--- START OF MATERIAL FOR THIS TASK ---
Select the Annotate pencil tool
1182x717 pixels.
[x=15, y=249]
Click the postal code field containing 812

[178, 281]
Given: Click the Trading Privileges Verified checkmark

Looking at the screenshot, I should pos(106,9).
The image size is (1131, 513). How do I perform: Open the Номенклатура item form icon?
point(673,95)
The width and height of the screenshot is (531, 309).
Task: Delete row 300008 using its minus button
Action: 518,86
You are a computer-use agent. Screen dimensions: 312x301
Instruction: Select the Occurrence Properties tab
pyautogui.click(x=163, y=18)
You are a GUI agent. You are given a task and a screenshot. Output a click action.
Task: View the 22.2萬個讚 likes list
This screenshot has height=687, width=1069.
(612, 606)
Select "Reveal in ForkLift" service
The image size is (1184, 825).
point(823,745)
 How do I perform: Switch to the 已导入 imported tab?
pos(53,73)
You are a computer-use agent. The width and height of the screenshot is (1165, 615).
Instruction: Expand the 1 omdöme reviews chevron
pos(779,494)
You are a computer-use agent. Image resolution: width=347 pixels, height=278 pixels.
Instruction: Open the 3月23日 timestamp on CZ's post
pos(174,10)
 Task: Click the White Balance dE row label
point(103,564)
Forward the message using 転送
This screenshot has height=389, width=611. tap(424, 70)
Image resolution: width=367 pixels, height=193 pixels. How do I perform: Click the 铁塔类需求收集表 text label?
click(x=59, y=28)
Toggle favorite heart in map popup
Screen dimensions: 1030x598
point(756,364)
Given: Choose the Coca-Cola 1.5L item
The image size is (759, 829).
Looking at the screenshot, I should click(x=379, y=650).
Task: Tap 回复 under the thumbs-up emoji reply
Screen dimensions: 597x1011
--- END OF MATERIAL FOR THIS TASK ---
» WHAT YOU WILL DO
Starting with the line that contains "Given: Choose the Coca-Cola 1.5L item" and going on through the end of the records, write those lines out again, substituting "heart emoji" for "thumbs-up emoji" and leaving everything else unchanged.

» FULL ANSWER
Given: Choose the Coca-Cola 1.5L item
The image size is (759, 829).
Looking at the screenshot, I should click(x=379, y=650).
Task: Tap 回复 under the heart emoji reply
Screen dimensions: 597x1011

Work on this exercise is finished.